Hillyer went on to say he was open to discussing any problems veterans in the riding might be having with their access to services or benefits, and taking those concerns directly to Ottawa.
“I’ve met with veterans in my riding without calling the news; just to talk with them. I am finding out where they are not happy is not the amount of money; it is the bureaucracy. If they get released from the military for an on-the-job injury, they can’t use that doctor’s note to get their benefits from Veterans Affairs. They have to go through the whole thing again through the DVA to prove that they are injured again; it’s stuff like that that is ridiculous and needs to get fixed.”
But Hillyer didn’t get off that easy on his government’s veterans’ policies. When the debate was turned over to questions from the audience, a young, local vet who served three tours in Afghanistan before being medically released from the military took to the microphone.
“Many of my friends, like myself, have to travel three or four hours to get the help we needed,” said the veteran. “Are the parties willing to open up more offices even toward bases like Suffield? Medicine Hat would be an example. Are you willing to get the vets the help they need?”
John Turner sought to respond to the question as one vet to another.
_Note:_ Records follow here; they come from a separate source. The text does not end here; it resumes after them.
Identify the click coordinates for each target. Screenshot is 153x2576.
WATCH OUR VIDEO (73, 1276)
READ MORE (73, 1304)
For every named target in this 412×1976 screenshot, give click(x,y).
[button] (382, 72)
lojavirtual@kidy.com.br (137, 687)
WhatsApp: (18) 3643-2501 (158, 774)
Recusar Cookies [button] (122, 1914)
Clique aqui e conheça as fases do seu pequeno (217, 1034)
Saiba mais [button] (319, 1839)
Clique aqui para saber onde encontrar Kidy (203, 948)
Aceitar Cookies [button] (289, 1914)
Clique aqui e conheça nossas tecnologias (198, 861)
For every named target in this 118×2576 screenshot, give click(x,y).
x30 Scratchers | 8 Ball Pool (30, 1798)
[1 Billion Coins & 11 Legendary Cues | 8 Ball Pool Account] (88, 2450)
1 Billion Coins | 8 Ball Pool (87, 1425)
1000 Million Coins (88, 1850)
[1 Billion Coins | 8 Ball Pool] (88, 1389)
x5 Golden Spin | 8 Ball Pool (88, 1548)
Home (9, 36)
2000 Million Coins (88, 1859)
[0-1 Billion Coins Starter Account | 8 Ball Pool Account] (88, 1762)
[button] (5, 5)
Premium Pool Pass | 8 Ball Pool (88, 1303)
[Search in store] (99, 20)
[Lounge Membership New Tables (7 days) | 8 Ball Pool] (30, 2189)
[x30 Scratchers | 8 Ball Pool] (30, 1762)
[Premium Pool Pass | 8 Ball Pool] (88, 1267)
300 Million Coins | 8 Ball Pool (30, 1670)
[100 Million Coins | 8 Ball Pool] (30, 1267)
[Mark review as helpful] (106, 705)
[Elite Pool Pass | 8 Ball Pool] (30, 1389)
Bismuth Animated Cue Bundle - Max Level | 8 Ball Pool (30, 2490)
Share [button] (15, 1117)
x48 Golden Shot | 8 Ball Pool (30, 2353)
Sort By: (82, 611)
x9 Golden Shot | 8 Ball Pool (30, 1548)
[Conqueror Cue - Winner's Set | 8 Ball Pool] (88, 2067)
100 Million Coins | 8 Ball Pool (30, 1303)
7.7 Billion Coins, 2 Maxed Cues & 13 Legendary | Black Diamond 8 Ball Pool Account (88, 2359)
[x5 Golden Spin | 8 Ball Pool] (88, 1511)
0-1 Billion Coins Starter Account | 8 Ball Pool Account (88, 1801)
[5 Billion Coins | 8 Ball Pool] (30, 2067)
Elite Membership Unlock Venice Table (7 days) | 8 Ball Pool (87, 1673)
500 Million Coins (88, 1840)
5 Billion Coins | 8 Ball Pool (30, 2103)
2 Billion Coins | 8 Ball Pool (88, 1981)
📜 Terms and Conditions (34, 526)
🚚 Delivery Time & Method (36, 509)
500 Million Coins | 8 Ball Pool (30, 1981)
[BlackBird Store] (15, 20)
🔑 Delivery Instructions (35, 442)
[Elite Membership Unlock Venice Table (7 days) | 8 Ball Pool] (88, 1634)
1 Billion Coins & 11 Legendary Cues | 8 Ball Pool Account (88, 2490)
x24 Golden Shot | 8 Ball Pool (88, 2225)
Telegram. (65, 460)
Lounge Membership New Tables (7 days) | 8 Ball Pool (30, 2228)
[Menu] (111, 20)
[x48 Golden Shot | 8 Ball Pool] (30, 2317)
“I don’t think I would personally be in favour of opening offices,” said Turner. “What I am more in favour of is actually military people working with veterans. I think if the soldier, the airman, the sailor is actually looking across the desk at someone in uniform, I think that’s going to go a lot further than opening expensive offices.”
The Afghan vet then asked why any vet who has been released from the military back to civilian life should have to return to the military to get vital supports that should be available to them close by their own home just like any other civilian with a medical disability.
“It’s expensive (to open offices). But at one point we put our lives on the line for you,” he said.
Turner again pointed to his own military service as a credential.
“I have been there too, sir. I get what you are getting at. I am just saying in the big picture get these (vets) talking to military people in the offices as opposed to the civilians in the offices…’
“Fair enough,” said the veteran cutting Turner off, “I get what you’re not saying.”
He then asked for the other candidates to answer the question.
Again the Green, Liberal and NDP candidates all affirmed their parties’ commitment to re-opening closed Veterans Affairs offices and hiring more front line workers. And then the question came to Conservative Jim Hillyer.
“If we weren’t in a public forum, I would want to sit down with you and talk with you about your experience,” said Hillyer. “About the services you had before, and what has changed. And what we can really do to solve the problem. There is no question we are throwing $5 billion more than used to be spent on Veterans Affairs, but something is not working. But I don’t want to just say: Put more money into it. Because no one’s happy that way. You are not asking for more money, you are asking with your problems to have someone listen to you.”
The vet countered Hillyer’s offer of personal communication with an anecdote from his own personal experience.
“You know what that (NVC) money does to our soldiers? You give a broken soldier thousands of dollars. I drank myself stupid and had to get more help. The money doesn’t help. More offices open for people to talk to will help me.”
Liberal Glen Allan also joined in reminding the audience who passed the NVC and closed the offices being discussed to begin with.
“Your party has cut front line staff, closed offices and broken the trust,” said Allan speaking to Hillyer.
Hillyer once more made an offer of personal communication to the young veteran.
“No offense Mr. Hillyer, but you guys have had your chance. I am not willing to speak with you,” the young veteran said.